Your goal: Give the records again, word for word.

== Information given

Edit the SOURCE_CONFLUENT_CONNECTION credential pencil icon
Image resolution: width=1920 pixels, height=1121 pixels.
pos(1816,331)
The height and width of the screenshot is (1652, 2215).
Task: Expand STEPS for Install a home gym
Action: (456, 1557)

====

Solution to this problem:
Edit the SOURCE_CONFLUENT_CONNECTION credential pencil icon
Image resolution: width=1920 pixels, height=1121 pixels.
pos(1816,331)
The height and width of the screenshot is (1652, 2215).
Task: Expand STEPS for Install a home gym
Action: (456, 1557)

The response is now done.